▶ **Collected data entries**
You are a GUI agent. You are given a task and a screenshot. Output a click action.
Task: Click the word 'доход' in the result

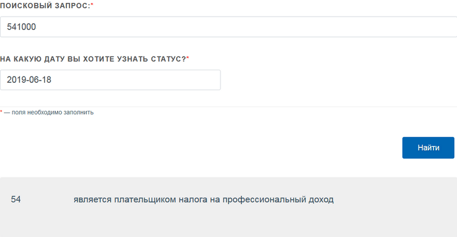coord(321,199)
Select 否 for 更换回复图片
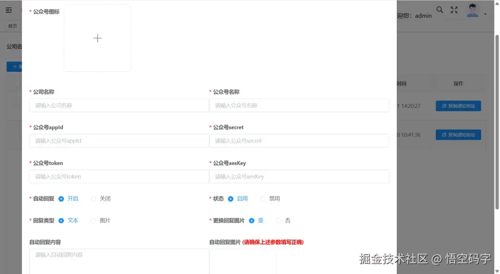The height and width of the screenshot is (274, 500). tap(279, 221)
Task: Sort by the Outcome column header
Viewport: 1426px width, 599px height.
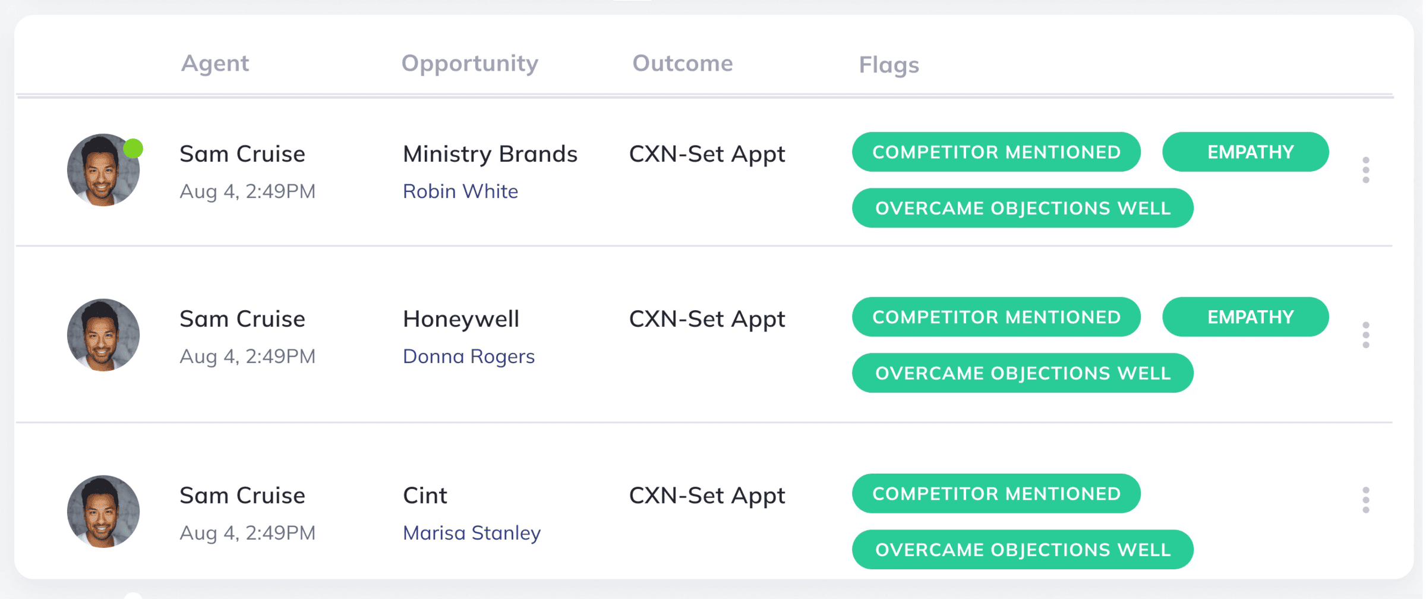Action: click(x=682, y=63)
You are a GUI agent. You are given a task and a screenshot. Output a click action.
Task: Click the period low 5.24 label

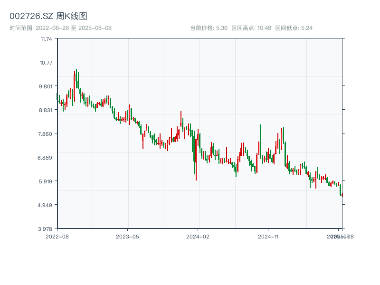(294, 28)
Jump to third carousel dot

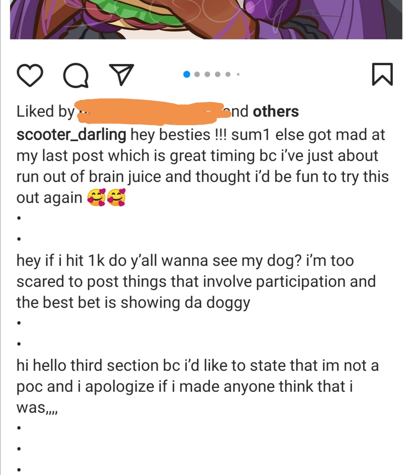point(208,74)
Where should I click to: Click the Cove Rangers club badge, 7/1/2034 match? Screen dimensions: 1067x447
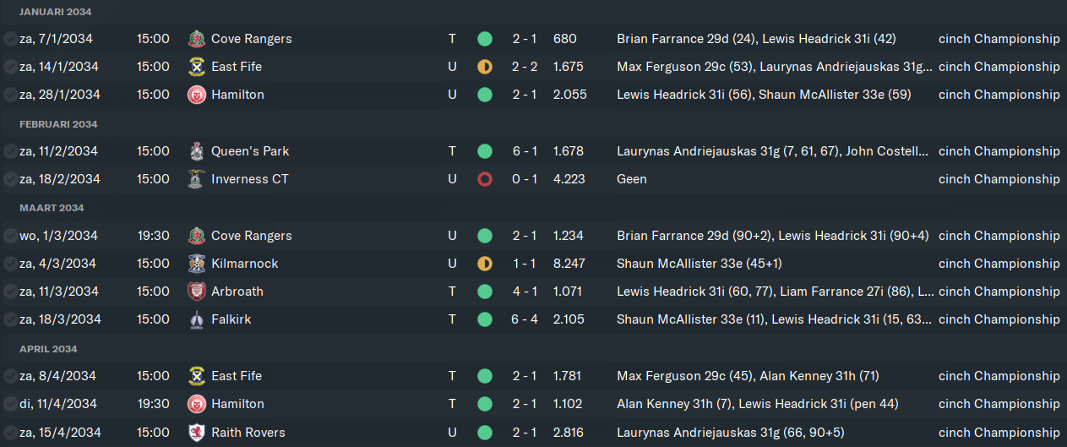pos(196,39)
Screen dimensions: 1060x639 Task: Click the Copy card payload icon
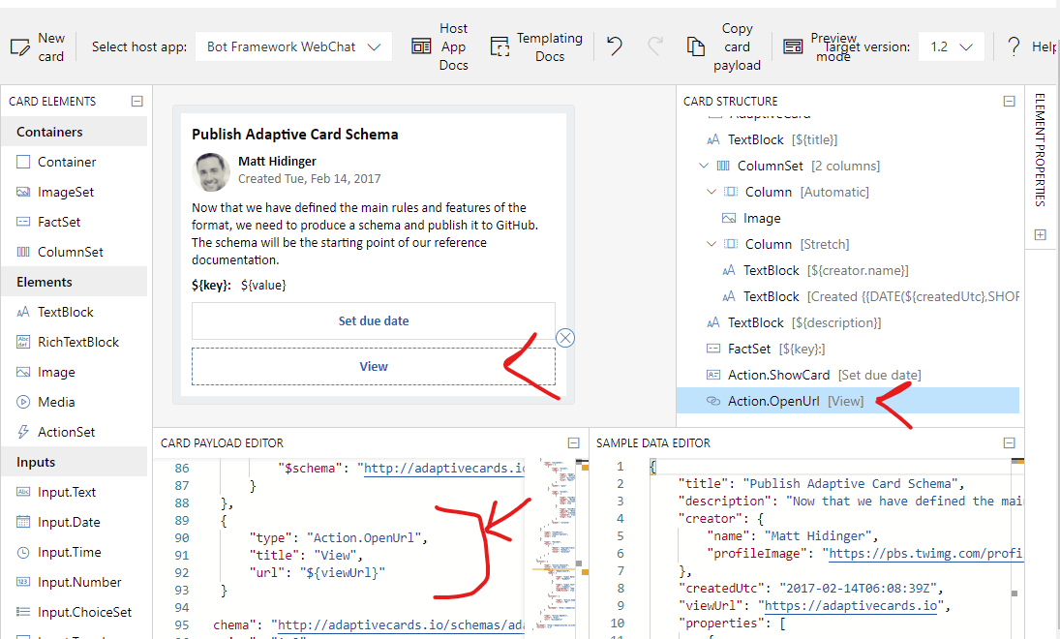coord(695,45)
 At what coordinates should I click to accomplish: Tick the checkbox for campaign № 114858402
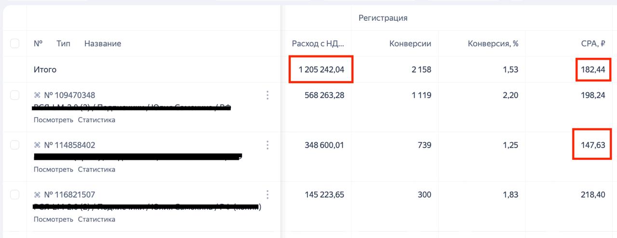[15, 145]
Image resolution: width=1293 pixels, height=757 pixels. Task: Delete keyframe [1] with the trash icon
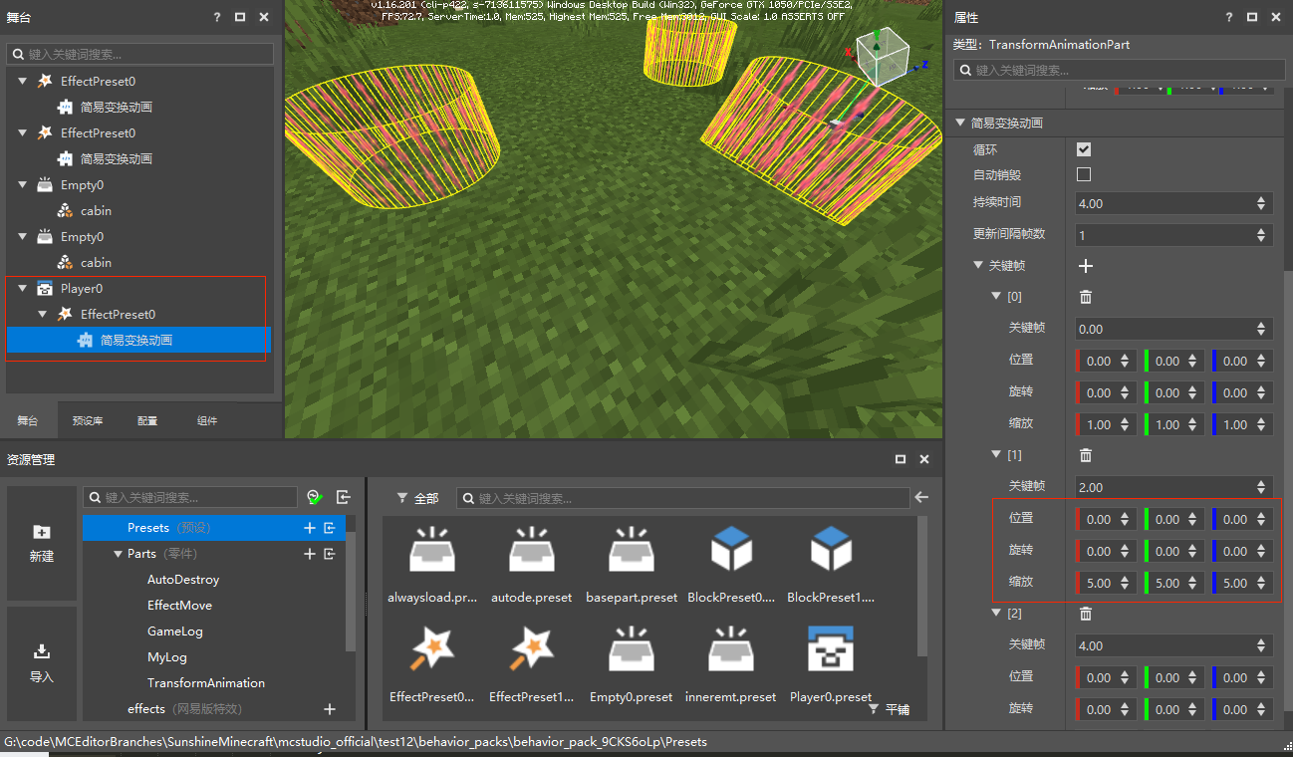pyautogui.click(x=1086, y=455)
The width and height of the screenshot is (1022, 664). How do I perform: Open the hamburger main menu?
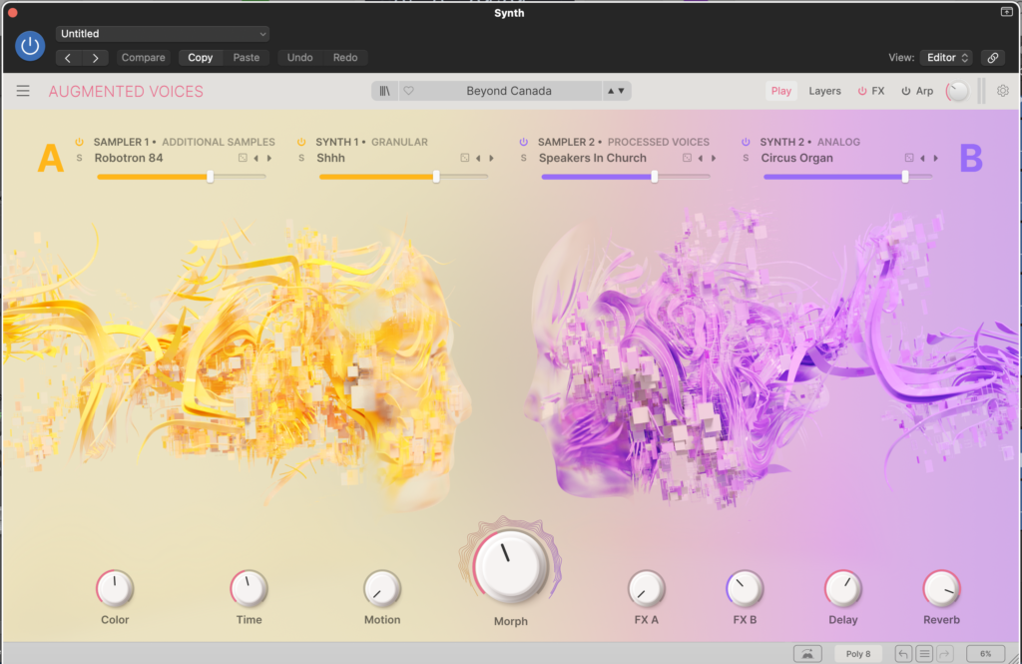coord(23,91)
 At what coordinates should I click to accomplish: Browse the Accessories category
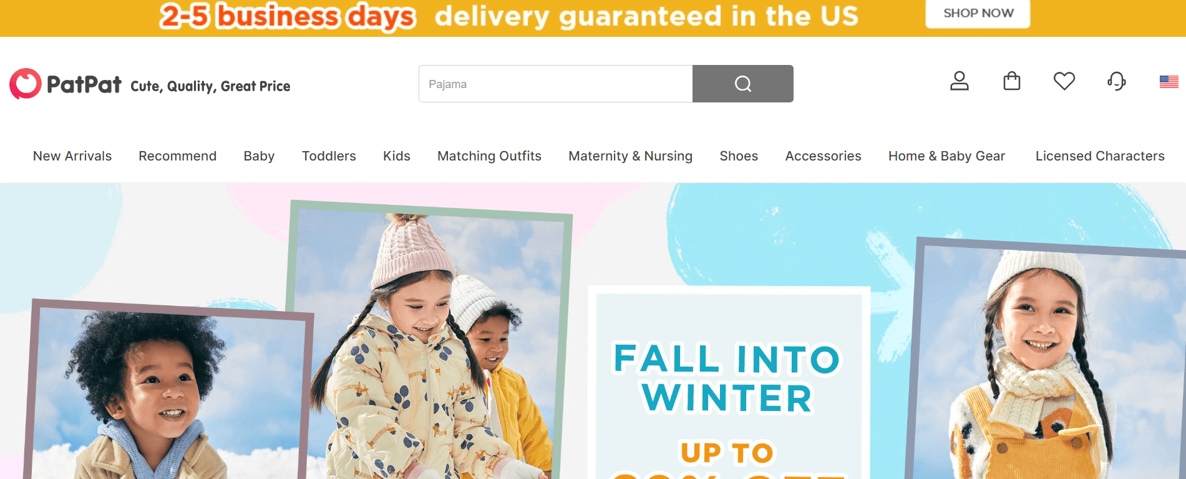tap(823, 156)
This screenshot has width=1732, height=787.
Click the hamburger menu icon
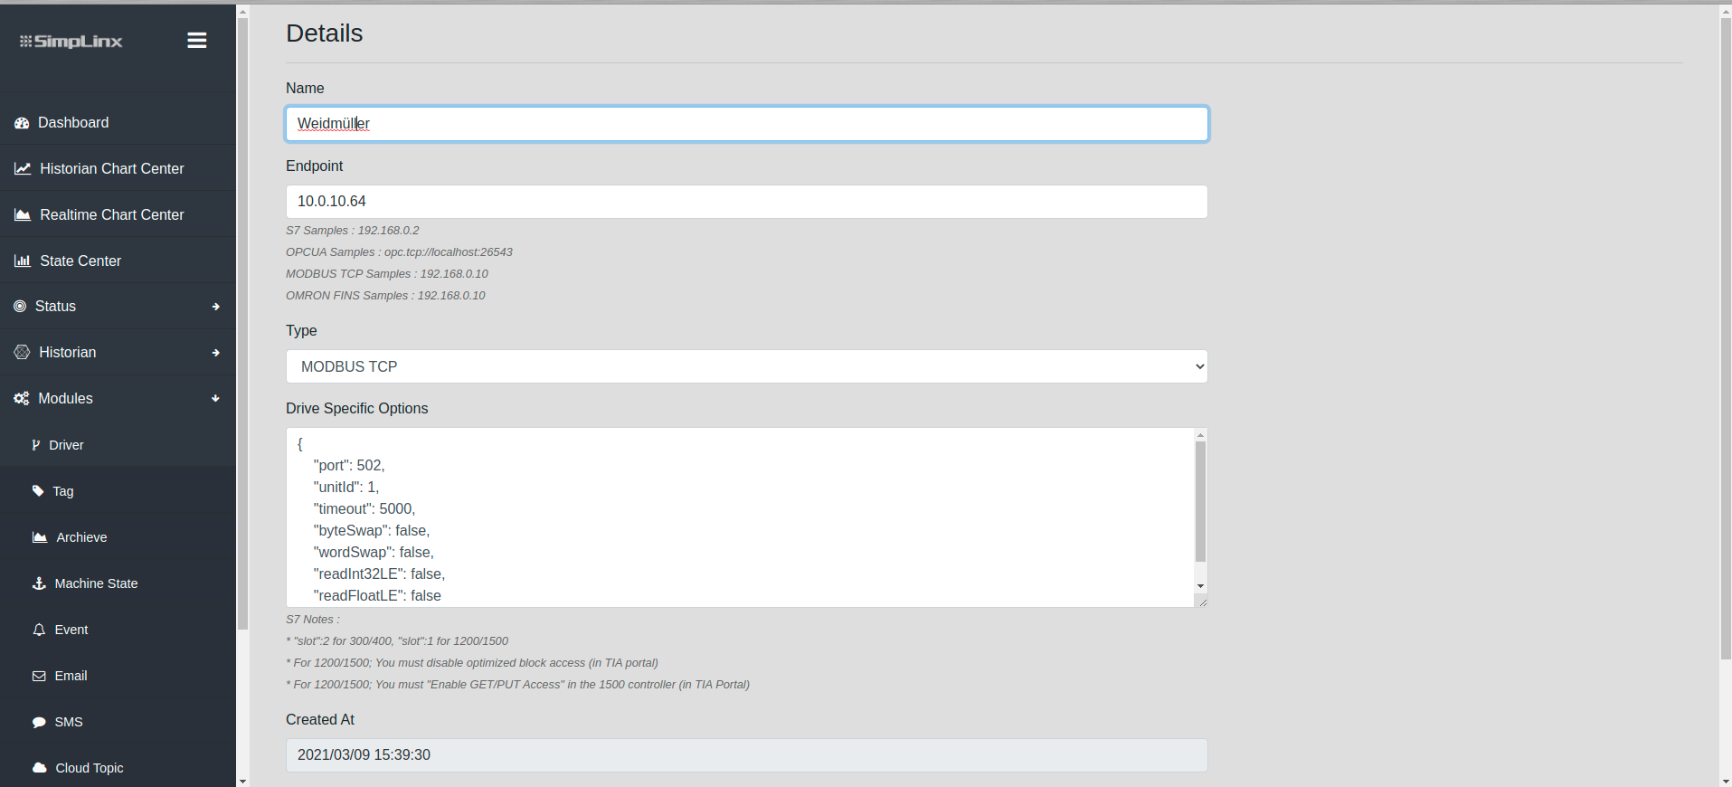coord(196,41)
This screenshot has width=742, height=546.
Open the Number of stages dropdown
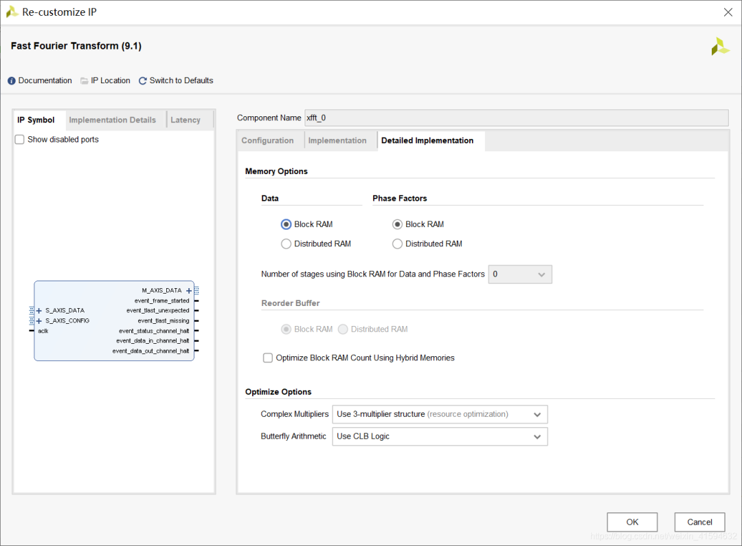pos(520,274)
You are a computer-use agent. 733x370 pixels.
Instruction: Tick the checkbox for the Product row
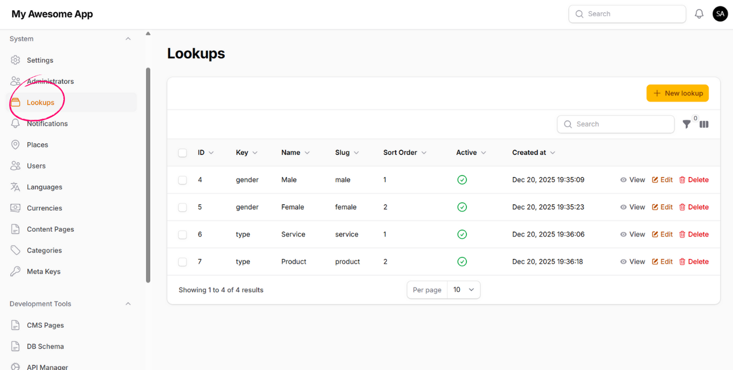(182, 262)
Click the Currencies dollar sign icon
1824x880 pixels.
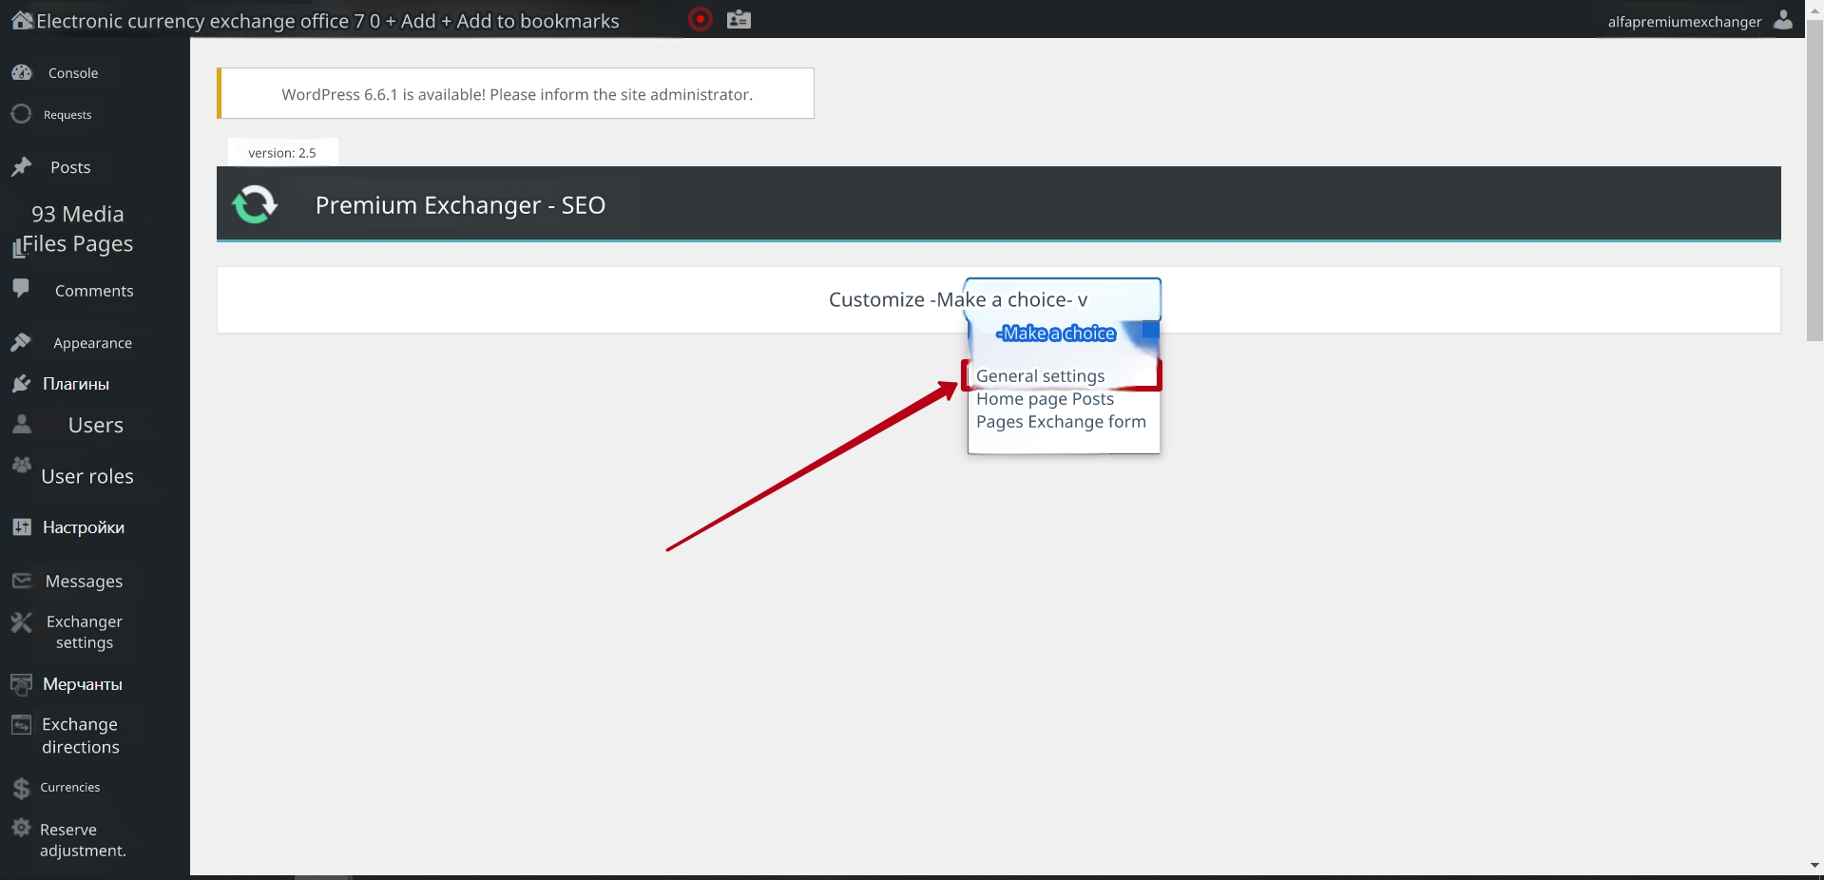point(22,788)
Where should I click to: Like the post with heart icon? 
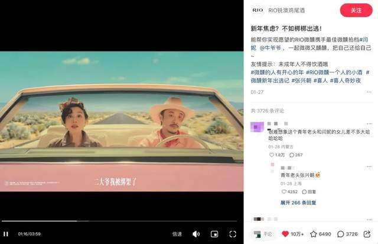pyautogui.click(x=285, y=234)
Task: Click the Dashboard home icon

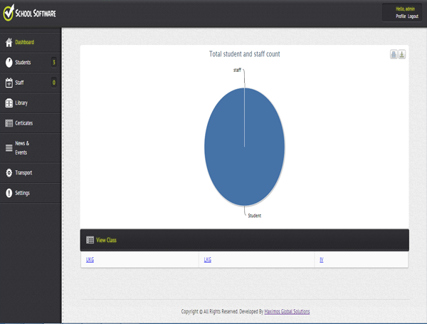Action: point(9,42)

▶ **Work to complete**
Working from the entries above, return all lines that contain "This".

▶ **Solution to the exercise**
This screenshot has width=1732, height=787.
This screenshot has width=742, height=546.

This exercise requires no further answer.